No, I wasn’t. I wouldn’t call myself an atheist, but more agnostic. Yeah, I’d say I am agnostic. My parents are atheists. Well, my mum is. I’d say my dad was agnostic. But I think that I’m probably agnostic, yeah. I think the fact that there are so many different religions in the world immediately makes me suspicious. How can you know which one is right? Do you know what I mean? Is the Jewish religion right? Or is the Christian religion right? Or is the Hindu religion right?

And it’s those kinds of questions that leads to violence on a massive scale. Yeah, that’s a huge discussion. I actually have a friend who thinks it’s not religion’s fault, but that it’s our fault as a race for not using religion as a tool to guide us through life.

There are a lot of things left unexplained in Knowing.

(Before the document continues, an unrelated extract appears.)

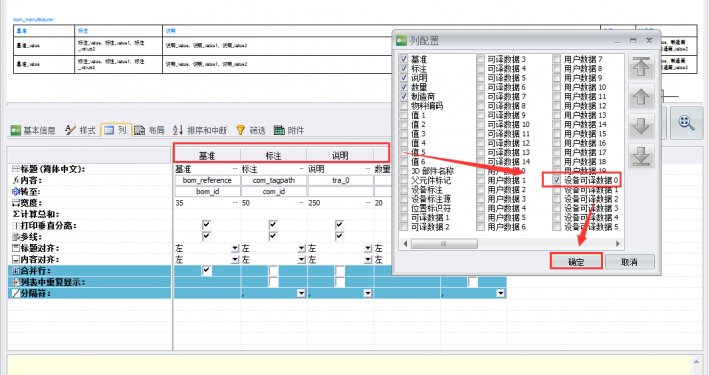The image size is (710, 375).
Task: Open 内容对齐 dropdown for 标注 column
Action: (301, 260)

Was that on purpose? Definitely, to create conversation and foster these sorts of discussions about spirituality, and about your beliefs and the future of things, environmental things. I think it’s definitely tapered in that direction.

The ending of this film will leave a lot of people scratching their heads. What did you think about it? Well it’s strange because obviously it’s such a turn. But I think it’s definitely a testament to Al that he set, for me, the tone early that there was something rotten here. So it wasn’t so radical at the end. You knew the whole time there was something stranger going on.

What do you think is the scariest movie that you’ve done between Knowing, Sunshine, and 28 Weeks Later? Sunshine I don’t think was too scary, but the third act was pretty eerie. 28 Weeks is pretty scary, but it’s more of a jump shock. And Knowing is an eerie, foreboding film. You slowly start to get really scared. It depends on what scares you too. Because Knowing is more of a psychological thriller, and Weeks is more traditional horror shock.

Rose Byrne Tries to Remember Her Favorite NYC Bar

Damages star Rose Byrne claims to be more of a foodie than a bar-hopper, but when I asked her what her favorite New York restaurant is, she names Barrio Chino, the Lower East Side tequila bar. Why? “Fantastic margaritas … and guacamole and chips,” said the Australian native, in town to promote her upcoming role alongside Nicolas Cage in the apocalyptic thriller Knowing. “Also Freemans, but it’s really hard to get a table.”

Byrne currently lives in Los Angeles, but spent two years in New York, doing most of her time downtown. As for her aversion to New York’s notorious nightlife scene, the actress realized she’s denying her own heritage. “I know, it’s pretty boring and very un-Australian of me. You need to ask my man. He’s the one who gets home at six in the morning. I’ve got to work.” But there was one watering hole Byrne is particularly fond of, if only she could remember its name. “It’s called … fuck! It’s like the only remaining dive bar in the Village. It’s low-key, and you don’t have to line up. You can just walk into the bar and have a beer. It’s like 1322 Hudson, maybe Hudson and 10th? It’s right near Employees Only, like north of there.” Could she be talking about Automatic Slim’s? Suggestions welcome.